— Begin —

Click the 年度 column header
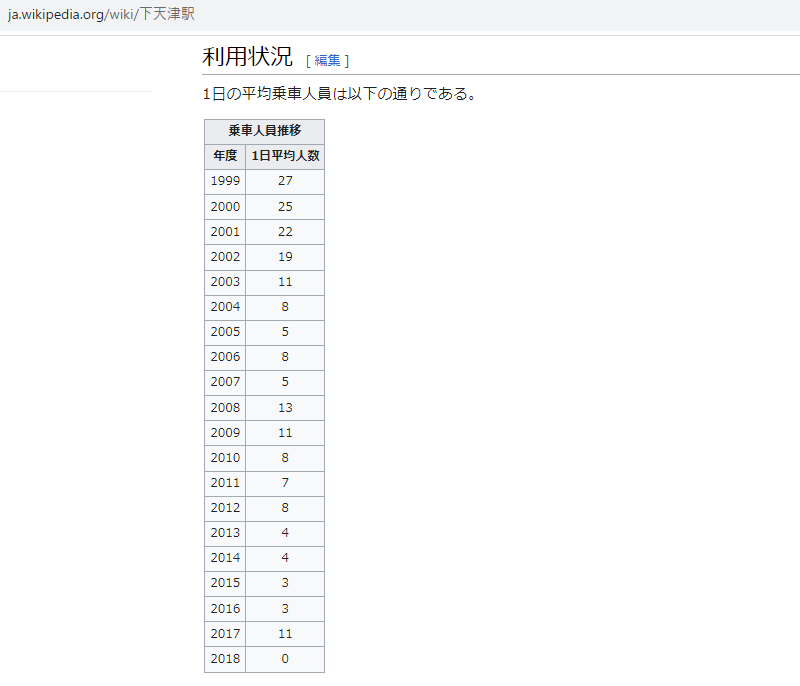pos(225,156)
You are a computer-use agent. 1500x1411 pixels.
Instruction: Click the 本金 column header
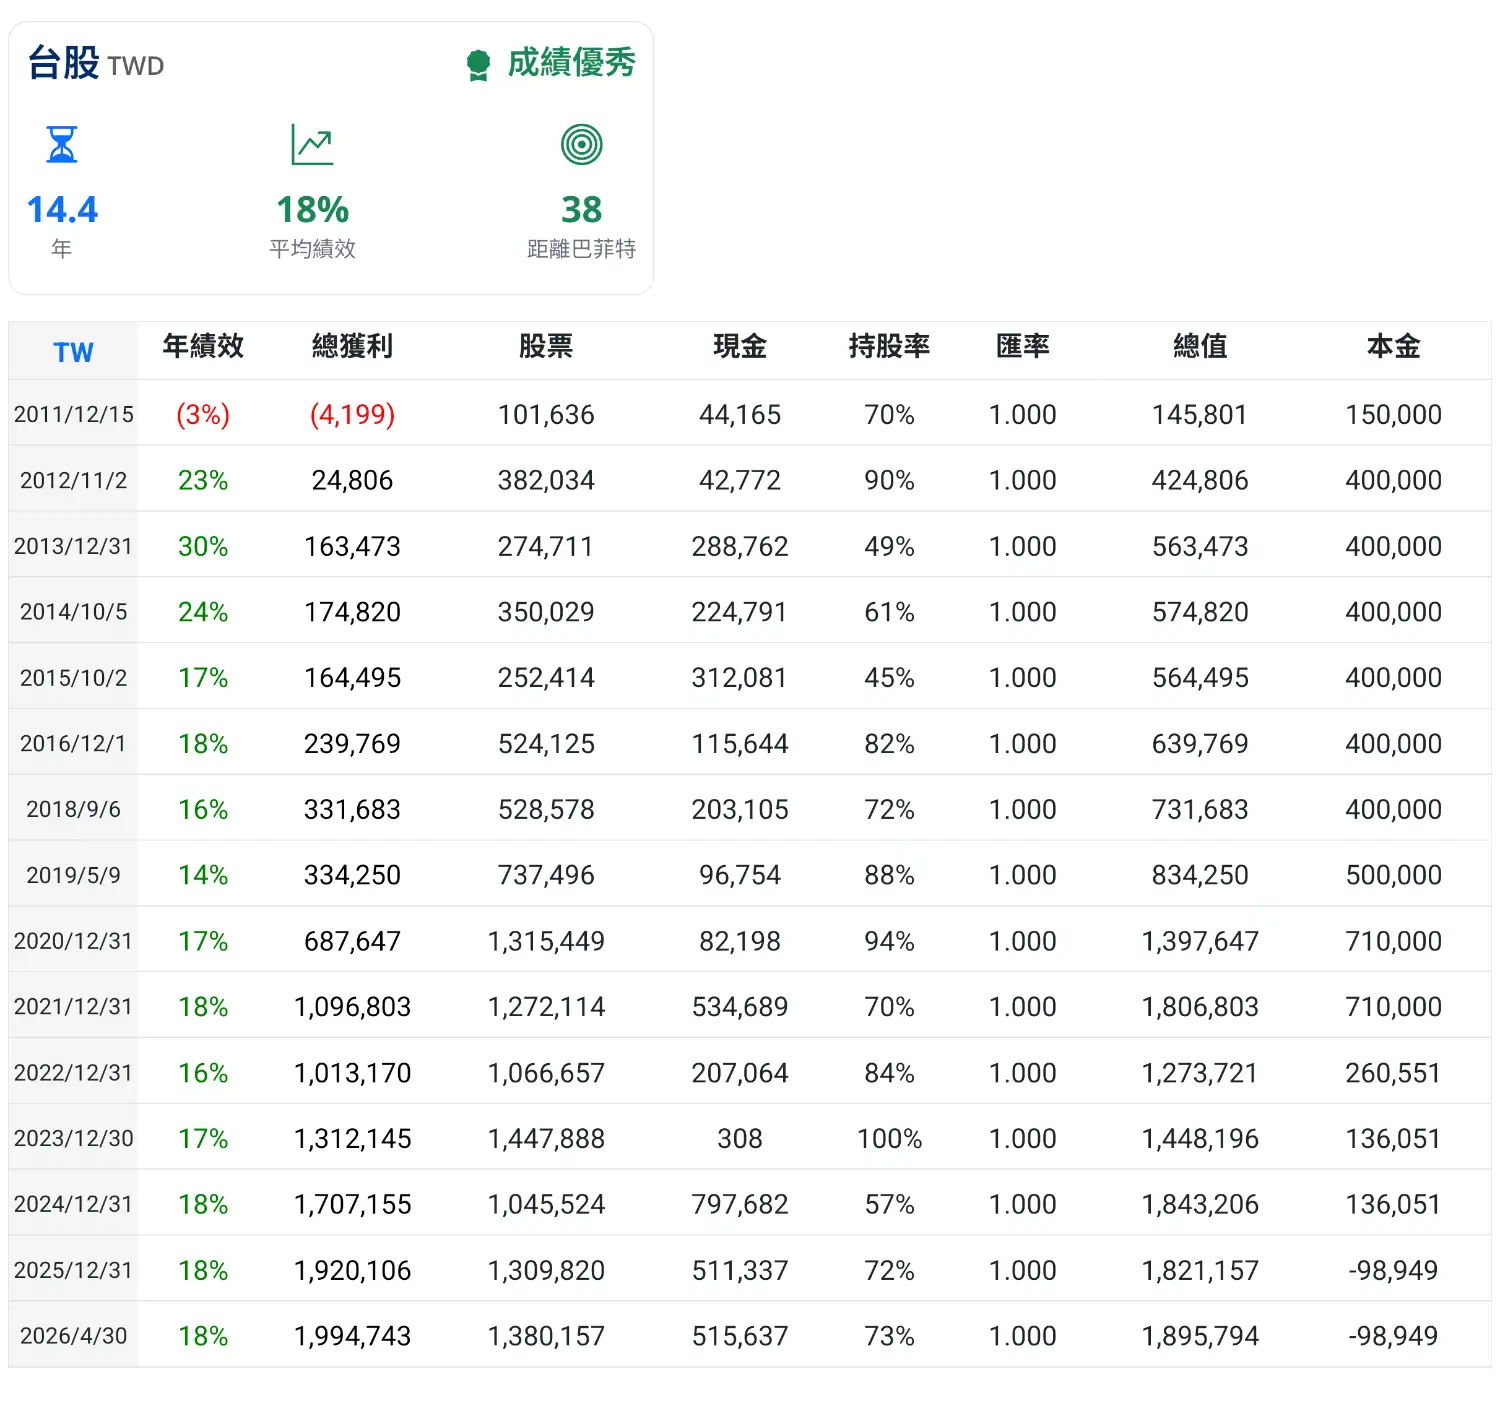[1393, 346]
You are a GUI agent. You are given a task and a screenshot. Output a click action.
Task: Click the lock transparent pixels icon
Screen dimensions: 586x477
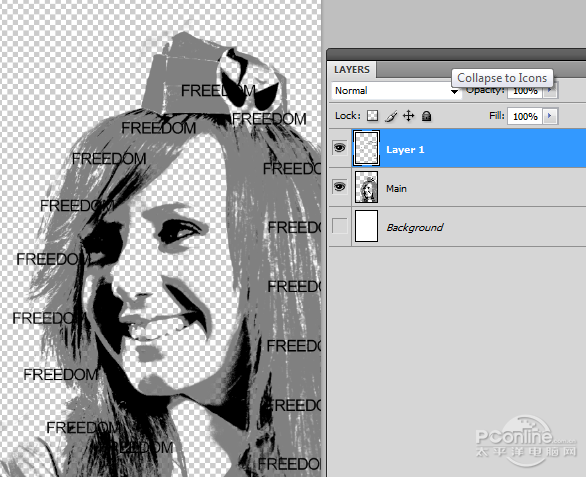[372, 116]
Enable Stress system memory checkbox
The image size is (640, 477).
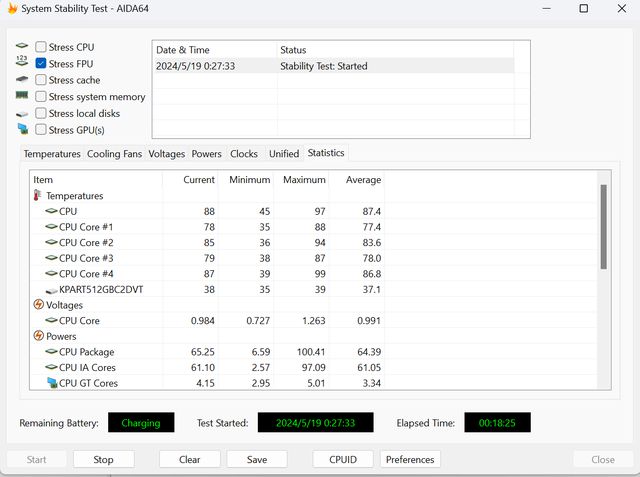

— End —

## [AIM OF THE EXERCISE]
Please lay out every line of the listing above as a Markdown table with the columns "Row" and "Text", numbering each row and skipping blank lines. Leave the pictures out.

## [WRITTEN ANSWER]
| Row | Text |
|---|---|
| 1 | Click the 年度 column header |
| 2 | pos(225,156) |
| 3 | You are a computer-use agent. 1500x1411 pixels. |
| 4 | Instruction: Click the 本金 column header |
| 5 | [1393, 346] |
| 6 | You are a GUI agent. You are given a task and a screenshot. Output a click action. |
| 7 | Task: Click the lock transparent pixels icon |
| 8 | Screen dimensions: 586x477 |
| 9 | [372, 116] |
| 10 | Enable Stress system memory checkbox |
| 11 | The image size is (640, 477). |